▸ What is required:
Substitute "lens" for "magnifier" in the lines between the one holding "Click the +" and the one holding "pyautogui.click(x=439, y=180)", inclusive, and reproduce only those lines with everything else unchanged.

▸ Data supplied:
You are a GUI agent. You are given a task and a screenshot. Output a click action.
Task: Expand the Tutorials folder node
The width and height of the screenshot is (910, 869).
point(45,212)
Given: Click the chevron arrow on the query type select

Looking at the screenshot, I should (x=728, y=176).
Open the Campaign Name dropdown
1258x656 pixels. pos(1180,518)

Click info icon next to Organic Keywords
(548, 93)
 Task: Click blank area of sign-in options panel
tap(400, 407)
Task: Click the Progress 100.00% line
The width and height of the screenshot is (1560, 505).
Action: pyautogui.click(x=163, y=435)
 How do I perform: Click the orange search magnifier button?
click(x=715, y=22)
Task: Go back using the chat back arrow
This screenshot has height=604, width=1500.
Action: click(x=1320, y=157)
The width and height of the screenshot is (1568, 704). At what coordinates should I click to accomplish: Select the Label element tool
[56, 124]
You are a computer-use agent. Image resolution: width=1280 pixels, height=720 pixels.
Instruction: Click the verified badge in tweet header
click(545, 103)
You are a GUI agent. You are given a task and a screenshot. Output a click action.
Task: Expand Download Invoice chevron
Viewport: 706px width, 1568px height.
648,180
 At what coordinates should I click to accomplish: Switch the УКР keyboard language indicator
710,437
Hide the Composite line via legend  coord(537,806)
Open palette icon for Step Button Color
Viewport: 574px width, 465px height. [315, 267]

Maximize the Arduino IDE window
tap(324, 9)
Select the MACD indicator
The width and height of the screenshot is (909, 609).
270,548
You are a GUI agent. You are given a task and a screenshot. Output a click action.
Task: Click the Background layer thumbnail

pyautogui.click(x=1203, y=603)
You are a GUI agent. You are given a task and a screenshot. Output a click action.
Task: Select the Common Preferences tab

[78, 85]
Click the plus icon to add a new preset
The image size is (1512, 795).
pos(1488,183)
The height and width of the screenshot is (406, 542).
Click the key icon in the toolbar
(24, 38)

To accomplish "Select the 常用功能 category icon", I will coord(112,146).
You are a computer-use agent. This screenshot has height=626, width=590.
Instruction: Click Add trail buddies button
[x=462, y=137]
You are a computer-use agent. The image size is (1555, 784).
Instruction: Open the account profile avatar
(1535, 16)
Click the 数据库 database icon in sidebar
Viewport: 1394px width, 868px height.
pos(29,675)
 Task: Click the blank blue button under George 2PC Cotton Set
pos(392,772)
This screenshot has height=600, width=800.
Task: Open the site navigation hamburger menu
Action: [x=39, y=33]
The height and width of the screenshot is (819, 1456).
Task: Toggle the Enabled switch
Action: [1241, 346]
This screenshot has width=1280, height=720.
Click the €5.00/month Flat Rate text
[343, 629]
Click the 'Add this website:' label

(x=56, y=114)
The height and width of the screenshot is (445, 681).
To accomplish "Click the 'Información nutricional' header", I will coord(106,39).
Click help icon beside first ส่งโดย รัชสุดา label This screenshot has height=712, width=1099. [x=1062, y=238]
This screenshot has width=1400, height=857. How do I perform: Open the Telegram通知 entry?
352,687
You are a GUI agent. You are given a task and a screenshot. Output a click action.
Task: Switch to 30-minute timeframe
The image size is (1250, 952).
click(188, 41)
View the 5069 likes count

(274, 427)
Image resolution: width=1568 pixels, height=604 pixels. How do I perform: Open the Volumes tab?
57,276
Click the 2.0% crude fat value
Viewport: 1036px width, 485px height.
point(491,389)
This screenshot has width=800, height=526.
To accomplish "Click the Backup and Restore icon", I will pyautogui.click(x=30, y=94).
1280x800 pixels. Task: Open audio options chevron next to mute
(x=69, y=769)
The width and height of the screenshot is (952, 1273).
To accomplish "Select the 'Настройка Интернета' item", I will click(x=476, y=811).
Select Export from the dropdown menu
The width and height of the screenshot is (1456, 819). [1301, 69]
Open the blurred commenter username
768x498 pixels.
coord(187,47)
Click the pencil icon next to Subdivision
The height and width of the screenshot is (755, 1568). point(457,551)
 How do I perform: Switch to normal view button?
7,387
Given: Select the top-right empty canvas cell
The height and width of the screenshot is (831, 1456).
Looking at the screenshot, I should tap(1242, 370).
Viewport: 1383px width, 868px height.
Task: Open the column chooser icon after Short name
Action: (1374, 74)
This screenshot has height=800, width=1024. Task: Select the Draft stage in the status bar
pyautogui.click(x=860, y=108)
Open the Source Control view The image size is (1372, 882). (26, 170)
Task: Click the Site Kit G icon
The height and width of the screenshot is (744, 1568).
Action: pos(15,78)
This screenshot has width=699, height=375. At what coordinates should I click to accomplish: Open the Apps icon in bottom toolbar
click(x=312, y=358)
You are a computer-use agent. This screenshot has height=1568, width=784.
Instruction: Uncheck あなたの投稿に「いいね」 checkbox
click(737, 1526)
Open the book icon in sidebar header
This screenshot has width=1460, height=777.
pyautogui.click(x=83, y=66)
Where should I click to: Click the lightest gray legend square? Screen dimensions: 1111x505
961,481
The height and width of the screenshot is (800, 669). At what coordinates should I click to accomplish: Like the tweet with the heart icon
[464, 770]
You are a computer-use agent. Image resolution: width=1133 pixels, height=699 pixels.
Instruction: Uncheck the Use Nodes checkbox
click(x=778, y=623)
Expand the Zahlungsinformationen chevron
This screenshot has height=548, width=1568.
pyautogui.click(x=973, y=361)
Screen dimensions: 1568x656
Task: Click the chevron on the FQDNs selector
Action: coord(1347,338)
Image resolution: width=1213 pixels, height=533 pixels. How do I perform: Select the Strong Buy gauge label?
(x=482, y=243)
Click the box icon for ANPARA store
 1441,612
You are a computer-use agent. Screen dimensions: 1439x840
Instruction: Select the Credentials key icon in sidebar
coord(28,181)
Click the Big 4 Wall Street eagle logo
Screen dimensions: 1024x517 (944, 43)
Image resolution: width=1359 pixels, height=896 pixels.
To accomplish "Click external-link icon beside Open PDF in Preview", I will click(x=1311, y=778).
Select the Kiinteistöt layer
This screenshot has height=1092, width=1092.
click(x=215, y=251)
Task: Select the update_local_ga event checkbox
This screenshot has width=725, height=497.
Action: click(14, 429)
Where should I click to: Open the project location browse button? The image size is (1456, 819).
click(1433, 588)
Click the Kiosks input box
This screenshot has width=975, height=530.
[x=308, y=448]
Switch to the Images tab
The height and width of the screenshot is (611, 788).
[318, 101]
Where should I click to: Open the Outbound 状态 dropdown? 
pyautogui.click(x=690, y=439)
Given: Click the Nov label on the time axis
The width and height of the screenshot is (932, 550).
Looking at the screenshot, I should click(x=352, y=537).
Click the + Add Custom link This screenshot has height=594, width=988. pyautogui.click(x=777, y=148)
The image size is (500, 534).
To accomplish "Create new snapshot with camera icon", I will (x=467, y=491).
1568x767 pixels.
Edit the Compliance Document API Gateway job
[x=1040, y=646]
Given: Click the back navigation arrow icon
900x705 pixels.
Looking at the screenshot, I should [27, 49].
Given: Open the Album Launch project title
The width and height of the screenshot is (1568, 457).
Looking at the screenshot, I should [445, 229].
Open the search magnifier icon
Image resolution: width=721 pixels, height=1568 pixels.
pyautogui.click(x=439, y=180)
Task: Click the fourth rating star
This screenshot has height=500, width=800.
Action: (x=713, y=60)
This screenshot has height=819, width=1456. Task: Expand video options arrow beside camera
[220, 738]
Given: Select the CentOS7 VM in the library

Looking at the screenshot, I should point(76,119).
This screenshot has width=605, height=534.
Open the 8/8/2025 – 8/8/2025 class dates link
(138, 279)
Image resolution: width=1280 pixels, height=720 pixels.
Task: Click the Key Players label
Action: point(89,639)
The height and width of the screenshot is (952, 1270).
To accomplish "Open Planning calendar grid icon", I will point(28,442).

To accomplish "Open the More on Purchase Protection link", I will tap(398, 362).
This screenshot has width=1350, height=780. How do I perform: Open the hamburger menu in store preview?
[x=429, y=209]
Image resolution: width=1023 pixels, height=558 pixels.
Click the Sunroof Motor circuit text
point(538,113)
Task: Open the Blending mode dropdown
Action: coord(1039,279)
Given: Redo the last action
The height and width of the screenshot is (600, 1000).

▸ Task result:
Click the + Add Custom link This screenshot has height=594, width=988. pyautogui.click(x=777, y=148)
The image size is (500, 534).
To accomplish "Create new snapshot with camera icon", I will (x=467, y=491).
1568x767 pixels.
Edit the Compliance Document API Gateway job
[x=1040, y=646]
Given: Click the back navigation arrow icon
900x705 pixels.
Looking at the screenshot, I should [27, 49].
Given: Open the Album Launch project title
The width and height of the screenshot is (1568, 457).
Looking at the screenshot, I should [445, 229].
Open the search lens icon
Image resolution: width=721 pixels, height=1568 pixels.
pyautogui.click(x=439, y=180)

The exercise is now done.